Construction crews have broken ground behind the castle, a remnant of the site's days as a beloved fairy tale theme park, to make space for a new building.
According to the site development plan, a new bank will occupy the lot. The plan had listed Chevy Chase Bank as the tenant, though Chevy Chase was acquired by Capital One in 2009 and changed its name to Capital One Bank in 2010.
Geoffrey Glazer, vice president of acquisition and development at Kimco Realty, which owns the site, would only say the company is "presently negotiating with several tenants" interested in the space. But he said "it will probably be a single user" who ends up in the new building.
There already is a M&T Bank at the corner of Route 40 and Bethany Lane, next to the Enchanted Forest shopping center.
Glazer said the goal of current construction was to "get the pad prepared for the retailer," so that once a tenant is chosen, they can begin construction on a new building "sometime by the middle of 2014."
Current building pad preparations on the site will be done "by the end of this year or early next year," he said. "We're trying to beat the winter now, so whoever we end up with can start construction next year."
Glazer said he thought the new building could be open for business "optimistically by late 2014 and realistically by early 2015."
According to county planner David Boellner, of the Department of Planning and Zoning, construction at the site will involve building a retaining wall at the rear of the property and elevating the ground, which currently slopes downwards, to the level of Route 40.
There also are plans to relocate a stream at the site of the new building.
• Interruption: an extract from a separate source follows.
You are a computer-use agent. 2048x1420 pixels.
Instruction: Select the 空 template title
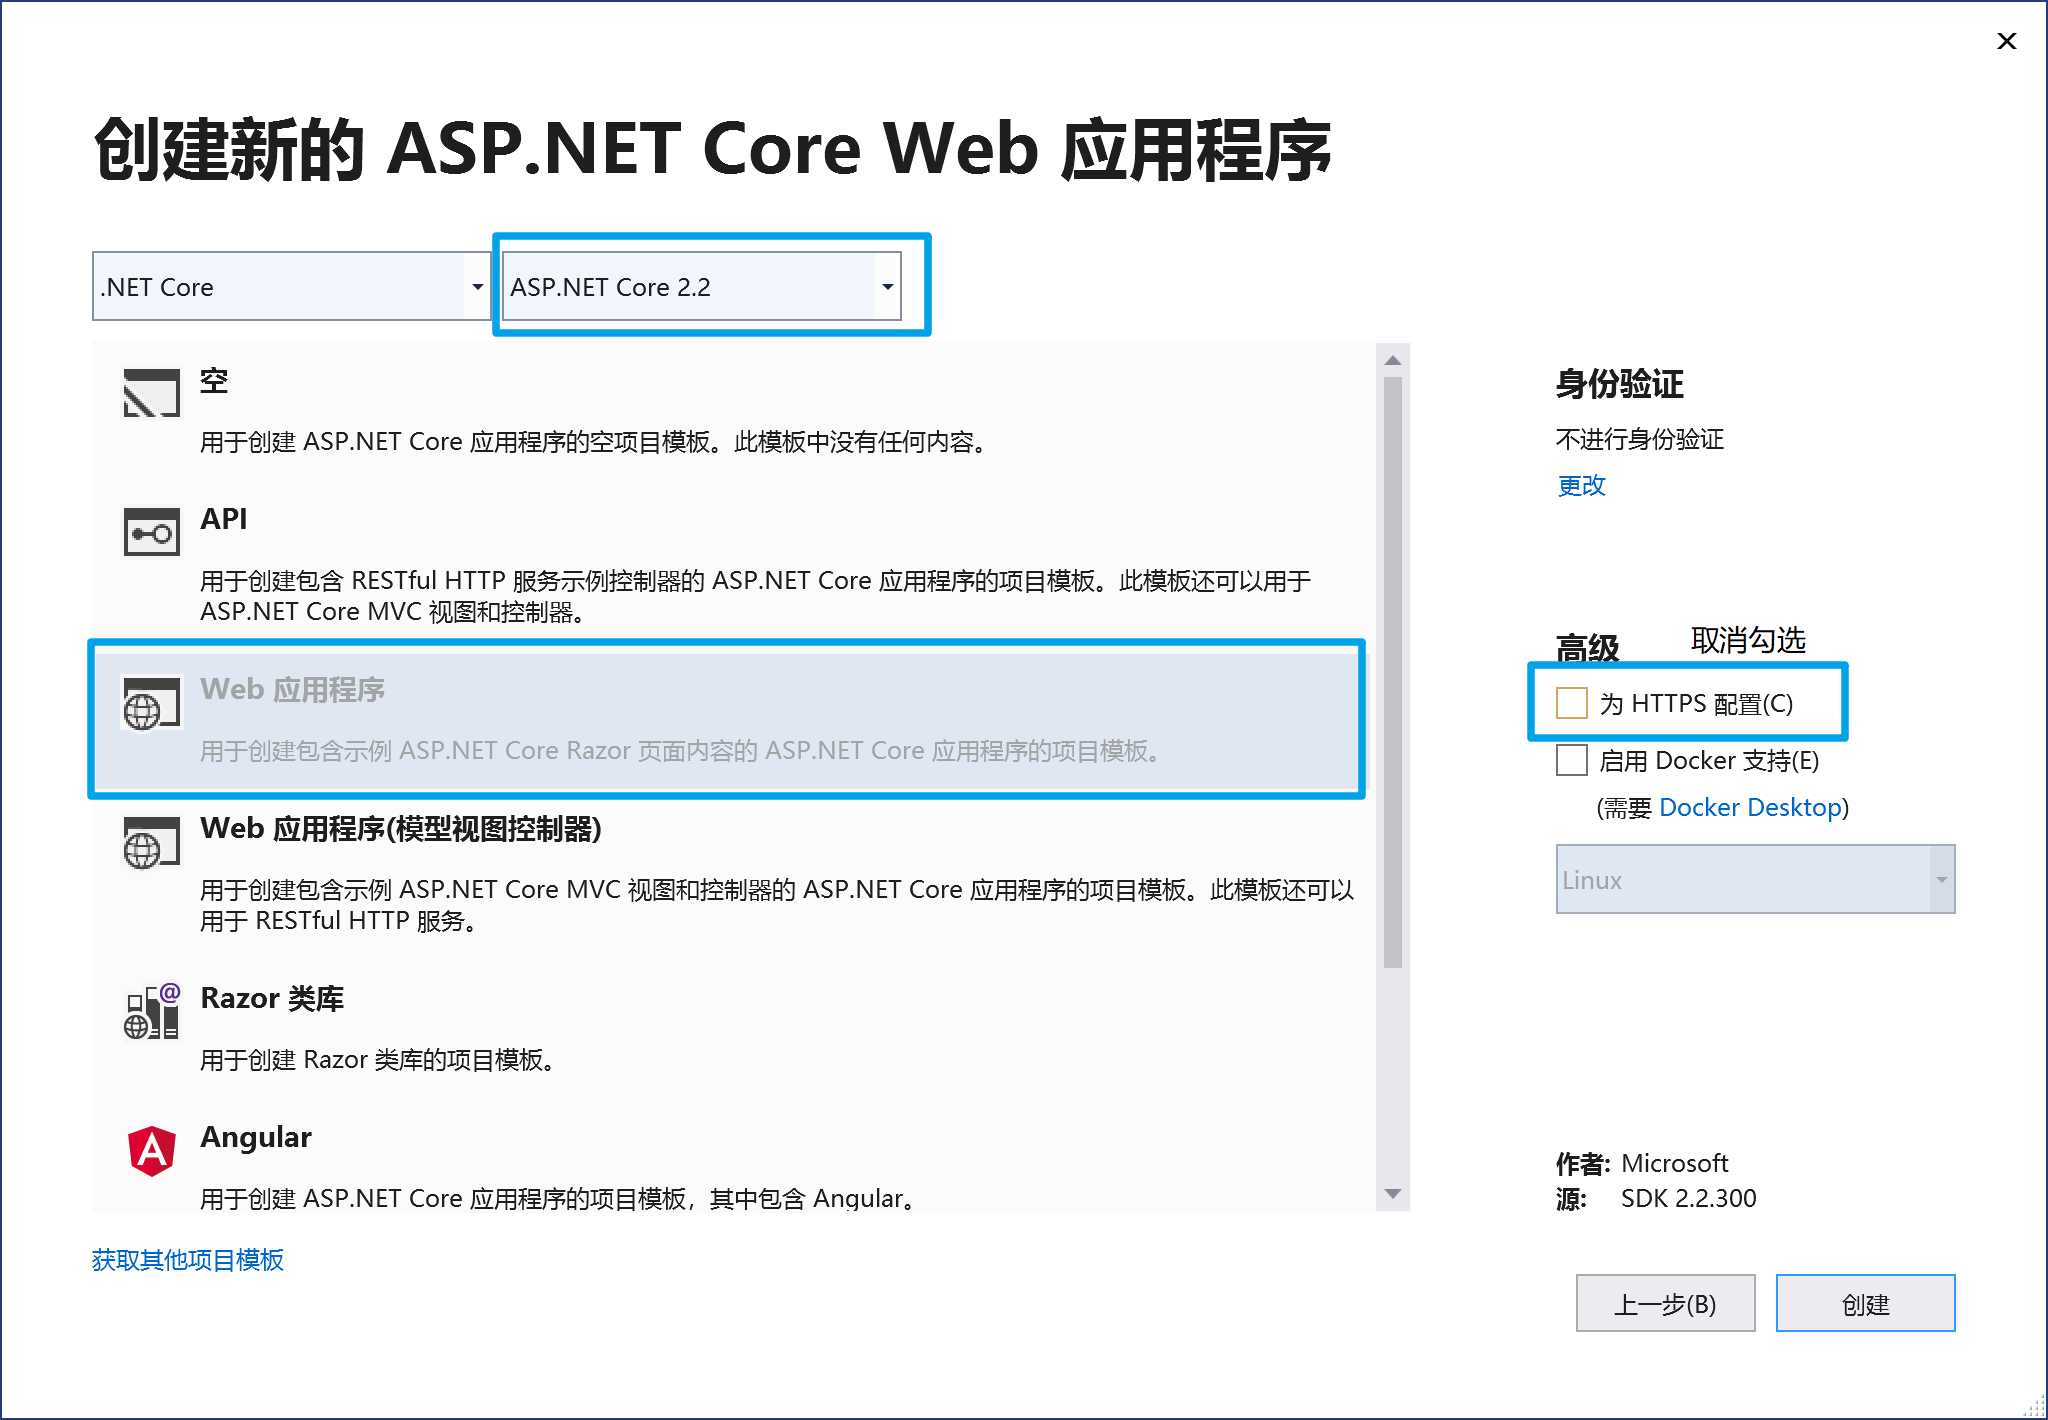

According to DPZ Deputy Director Kimberley Amprey Flowers, DPZ issued an environmental waiver for the plan, and the developer also obtained necessary state permits for environmental impact through the Maryland Department of the Environment.
According to the waiver, construction will impact 235 linear feet of the stream, 2,386 square feet of emergent nontidal wetland and 12,526 square feet of regulated buffer. There also will be a temporary impact on 689 square feet of emergent nontidal wetlands on the site.
Boellner said Kimco had taken more than the required steps to protect against environmental damage.
"Some plans would just pipe the stream under the bank, but this plan is better... because they are relocating the stream," he said. Boellner said Kimco also has plans to plant stream buffers on the site.
"I think the development of the site is an improvement," he added. "There were a lot of rubble piles on the site and a lot of dumping had taken place, and it was very environmentally degraded. I think what's going to go in there is actually an environmental improvement."
As for any future projects on the land, Glazer said Kimco had "no further plans for construction at this time."
The Enchanted Forest site on Route 40, bounded by Bethany Lane and the Little Patuxent River, has a cherished place in the childhood memories of many county residents as the location of the first theme park on the East Coast.
Opened in 1955, the park entertained children and families with its sculptures of storybook characters, from Mother Goose to a field of gingerbread men, until it closed in the early 1990s.
Most of the figures were transported four miles away to a new home on the grounds of Clark's Elioak Farm, where visitors can now see the restored original characters and some new ones.
"We've taken everything that can possibly be moved out of there," said Clark's Elioak owner Martha Clark, who said the farm has more than 100 figures from the original Enchanted Forest.
All that remains on the site from the original theme park, according to Clark, is the castle and a mountain, both of which are too heavy to move.
Glazer said Kimco did not currently have any plans to relocate or demolish any remaining figures from the old park.